_The task_
Extract the complete listing and repeat it word for word.
Segment Start: Stored data
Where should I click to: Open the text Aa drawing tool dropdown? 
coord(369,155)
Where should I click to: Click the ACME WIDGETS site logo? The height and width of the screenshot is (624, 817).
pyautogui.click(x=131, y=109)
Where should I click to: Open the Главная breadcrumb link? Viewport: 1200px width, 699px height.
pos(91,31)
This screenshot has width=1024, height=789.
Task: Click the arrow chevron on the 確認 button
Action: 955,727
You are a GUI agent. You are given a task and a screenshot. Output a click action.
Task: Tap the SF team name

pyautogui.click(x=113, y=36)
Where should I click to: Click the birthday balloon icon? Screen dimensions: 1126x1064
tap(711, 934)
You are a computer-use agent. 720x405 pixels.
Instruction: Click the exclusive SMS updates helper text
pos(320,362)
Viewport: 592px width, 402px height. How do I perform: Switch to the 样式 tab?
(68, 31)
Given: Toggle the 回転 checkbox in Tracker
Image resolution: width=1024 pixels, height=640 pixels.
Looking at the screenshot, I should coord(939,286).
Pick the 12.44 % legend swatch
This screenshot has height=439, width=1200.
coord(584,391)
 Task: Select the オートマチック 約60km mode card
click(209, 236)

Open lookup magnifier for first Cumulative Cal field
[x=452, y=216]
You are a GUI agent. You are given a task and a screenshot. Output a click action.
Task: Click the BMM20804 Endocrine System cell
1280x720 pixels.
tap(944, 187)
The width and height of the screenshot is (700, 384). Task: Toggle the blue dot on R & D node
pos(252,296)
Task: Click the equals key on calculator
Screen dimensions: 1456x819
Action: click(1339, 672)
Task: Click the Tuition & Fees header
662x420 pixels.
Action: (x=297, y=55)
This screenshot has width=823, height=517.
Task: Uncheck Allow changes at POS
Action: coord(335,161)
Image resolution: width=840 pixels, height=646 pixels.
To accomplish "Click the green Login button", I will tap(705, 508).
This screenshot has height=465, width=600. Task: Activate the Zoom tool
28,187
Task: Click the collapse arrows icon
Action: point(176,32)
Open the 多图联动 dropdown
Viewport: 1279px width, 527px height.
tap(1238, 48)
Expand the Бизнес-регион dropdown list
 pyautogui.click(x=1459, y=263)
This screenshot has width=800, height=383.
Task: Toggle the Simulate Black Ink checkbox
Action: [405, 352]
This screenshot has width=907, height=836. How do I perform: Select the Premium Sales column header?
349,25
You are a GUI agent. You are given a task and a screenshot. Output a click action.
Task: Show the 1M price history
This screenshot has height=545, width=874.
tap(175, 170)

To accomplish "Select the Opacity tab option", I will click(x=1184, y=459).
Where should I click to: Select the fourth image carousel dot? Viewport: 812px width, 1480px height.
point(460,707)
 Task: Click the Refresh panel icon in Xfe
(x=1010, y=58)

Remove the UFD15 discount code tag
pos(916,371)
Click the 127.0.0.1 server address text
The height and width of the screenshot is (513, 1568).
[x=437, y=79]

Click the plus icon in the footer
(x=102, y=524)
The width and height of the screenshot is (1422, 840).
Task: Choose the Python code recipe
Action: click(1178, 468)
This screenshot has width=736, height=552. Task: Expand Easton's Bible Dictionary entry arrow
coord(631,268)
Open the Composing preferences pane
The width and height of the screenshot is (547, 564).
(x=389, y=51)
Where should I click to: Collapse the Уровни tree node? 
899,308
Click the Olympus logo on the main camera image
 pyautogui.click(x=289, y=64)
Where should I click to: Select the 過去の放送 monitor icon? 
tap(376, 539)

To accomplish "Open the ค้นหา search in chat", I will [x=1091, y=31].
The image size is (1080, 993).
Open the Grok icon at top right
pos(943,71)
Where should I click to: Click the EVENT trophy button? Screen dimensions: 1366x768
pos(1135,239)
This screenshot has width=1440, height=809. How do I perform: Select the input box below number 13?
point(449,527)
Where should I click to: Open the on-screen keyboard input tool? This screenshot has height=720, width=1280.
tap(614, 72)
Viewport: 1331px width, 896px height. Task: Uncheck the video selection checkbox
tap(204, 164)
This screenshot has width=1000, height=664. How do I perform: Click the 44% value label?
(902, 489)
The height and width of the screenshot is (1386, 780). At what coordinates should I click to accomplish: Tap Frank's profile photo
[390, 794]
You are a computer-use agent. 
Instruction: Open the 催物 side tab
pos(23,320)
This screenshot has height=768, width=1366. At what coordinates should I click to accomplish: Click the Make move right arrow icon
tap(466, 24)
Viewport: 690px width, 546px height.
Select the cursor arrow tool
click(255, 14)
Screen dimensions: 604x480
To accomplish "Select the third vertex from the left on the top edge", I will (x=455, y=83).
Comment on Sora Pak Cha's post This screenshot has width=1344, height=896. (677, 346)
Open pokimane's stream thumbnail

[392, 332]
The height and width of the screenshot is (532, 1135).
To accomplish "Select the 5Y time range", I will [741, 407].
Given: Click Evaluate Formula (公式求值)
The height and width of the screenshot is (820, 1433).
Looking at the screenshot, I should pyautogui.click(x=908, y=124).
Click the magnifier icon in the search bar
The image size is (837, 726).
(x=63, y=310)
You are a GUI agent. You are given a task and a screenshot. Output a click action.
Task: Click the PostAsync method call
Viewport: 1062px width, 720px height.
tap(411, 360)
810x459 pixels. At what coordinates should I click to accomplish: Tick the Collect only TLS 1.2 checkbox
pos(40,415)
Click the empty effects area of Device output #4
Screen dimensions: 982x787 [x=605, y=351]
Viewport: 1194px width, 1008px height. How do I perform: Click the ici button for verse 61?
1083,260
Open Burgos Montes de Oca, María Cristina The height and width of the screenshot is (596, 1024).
Segment End: Stored data
_Exercise output_
Where should I click to: Open the text Aa drawing tool dropdown? 
coord(369,155)
Where should I click to: Click the ACME WIDGETS site logo? The height and width of the screenshot is (624, 817).
pyautogui.click(x=131, y=109)
Where should I click to: Open the Главная breadcrumb link? Viewport: 1200px width, 699px height.
pos(91,31)
This screenshot has width=1024, height=789.
Task: Click the arrow chevron on the 確認 button
Action: 955,727
You are a GUI agent. You are given a task and a screenshot. Output a click action.
Task: Tap the SF team name

pyautogui.click(x=113, y=36)
Where should I click to: Click the birthday balloon icon? Screen dimensions: 1126x1064
tap(711, 934)
You are a computer-use agent. 720x405 pixels.
Instruction: Click the exclusive SMS updates helper text
pos(320,362)
Viewport: 592px width, 402px height. How do I perform: Switch to the 样式 tab?
(68, 31)
Given: Toggle the 回転 checkbox in Tracker
Image resolution: width=1024 pixels, height=640 pixels.
Looking at the screenshot, I should coord(939,286).
Pick the 12.44 % legend swatch
This screenshot has height=439, width=1200.
coord(584,391)
 Task: Select the オートマチック 約60km mode card
click(209, 236)

Open lookup magnifier for first Cumulative Cal field
[x=452, y=216]
You are a GUI agent. You are given a task and a screenshot. Output a click action.
Task: Click the BMM20804 Endocrine System cell
1280x720 pixels.
tap(944, 187)
The width and height of the screenshot is (700, 384). Task: Toggle the blue dot on R & D node
pos(252,296)
Task: Click the equals key on calculator
Screen dimensions: 1456x819
Action: click(1339, 672)
Task: Click the Tuition & Fees header
662x420 pixels.
Action: (x=297, y=55)
This screenshot has width=823, height=517.
Task: Uncheck Allow changes at POS
Action: coord(335,161)
Image resolution: width=840 pixels, height=646 pixels.
To accomplish "Click the green Login button", I will tap(705, 508).
This screenshot has height=465, width=600. Task: Activate the Zoom tool
28,187
Task: Click the collapse arrows icon
Action: point(176,32)
Open the 多图联动 dropdown
Viewport: 1279px width, 527px height.
tap(1238, 48)
Expand the Бизнес-регион dropdown list
 pyautogui.click(x=1459, y=263)
This screenshot has width=800, height=383.
Task: Toggle the Simulate Black Ink checkbox
Action: [405, 352]
This screenshot has width=907, height=836. How do I perform: Select the Premium Sales column header?
349,25
You are a GUI agent. You are given a task and a screenshot. Output a click action.
Task: Show the 1M price history
This screenshot has height=545, width=874.
tap(175, 170)

To accomplish "Select the Opacity tab option", I will click(x=1184, y=459).
Where should I click to: Select the fourth image carousel dot? Viewport: 812px width, 1480px height.
point(460,707)
 Task: Click the Refresh panel icon in Xfe
(x=1010, y=58)

Remove the UFD15 discount code tag
pos(916,371)
Click the 127.0.0.1 server address text
The height and width of the screenshot is (513, 1568).
[x=437, y=79]

Click the plus icon in the footer
(x=102, y=524)
The width and height of the screenshot is (1422, 840).
Task: Choose the Python code recipe
Action: click(1178, 468)
This screenshot has width=736, height=552. Task: Expand Easton's Bible Dictionary entry arrow
coord(631,268)
Open the Composing preferences pane
The width and height of the screenshot is (547, 564).
(x=389, y=51)
Where should I click to: Collapse the Уровни tree node? 
899,308
Click the Olympus logo on the main camera image
 pyautogui.click(x=289, y=64)
Where should I click to: Select the 過去の放送 monitor icon? 
tap(376, 539)

To accomplish "Open the ค้นหา search in chat", I will [x=1091, y=31].
The image size is (1080, 993).
Open the Grok icon at top right
pos(943,71)
Where should I click to: Click the EVENT trophy button? Screen dimensions: 1366x768
pos(1135,239)
This screenshot has width=1440, height=809. How do I perform: Select the input box below number 13?
point(449,527)
Where should I click to: Open the on-screen keyboard input tool? This screenshot has height=720, width=1280.
tap(614, 72)
Viewport: 1331px width, 896px height. Task: Uncheck the video selection checkbox
tap(204, 164)
This screenshot has width=1000, height=664. How do I perform: Click the 44% value label?
(902, 489)
The height and width of the screenshot is (1386, 780). At what coordinates should I click to accomplish: Tap Frank's profile photo
[390, 794]
You are a computer-use agent. 
Instruction: Open the 催物 side tab
pos(23,320)
This screenshot has height=768, width=1366. At what coordinates should I click to accomplish: Click the Make move right arrow icon
tap(466, 24)
Viewport: 690px width, 546px height.
Select the cursor arrow tool
click(255, 14)
Screen dimensions: 604x480
To accomplish "Select the third vertex from the left on the top edge", I will (x=455, y=83).
Comment on Sora Pak Cha's post This screenshot has width=1344, height=896. (677, 346)
Open pokimane's stream thumbnail

[392, 332]
The height and width of the screenshot is (532, 1135).
To accomplish "Select the 5Y time range", I will [741, 407].
Given: Click Evaluate Formula (公式求值)
The height and width of the screenshot is (820, 1433).
Looking at the screenshot, I should pyautogui.click(x=908, y=124).
Click the magnifier icon in the search bar
The image size is (837, 726).
(x=63, y=310)
You are a GUI agent. You are given a task and a screenshot. Output a click action.
Task: Click the PostAsync method call
Viewport: 1062px width, 720px height.
tap(411, 360)
810x459 pixels. At what coordinates should I click to accomplish: Tick the Collect only TLS 1.2 checkbox
pos(40,415)
Click the empty effects area of Device output #4
Screen dimensions: 982x787 [x=605, y=351]
Viewport: 1194px width, 1008px height. How do I perform: Click the ici button for verse 61?
1083,260
Open Burgos Montes de Oca, María Cristina The height and width of the screenshot is (596, 1024).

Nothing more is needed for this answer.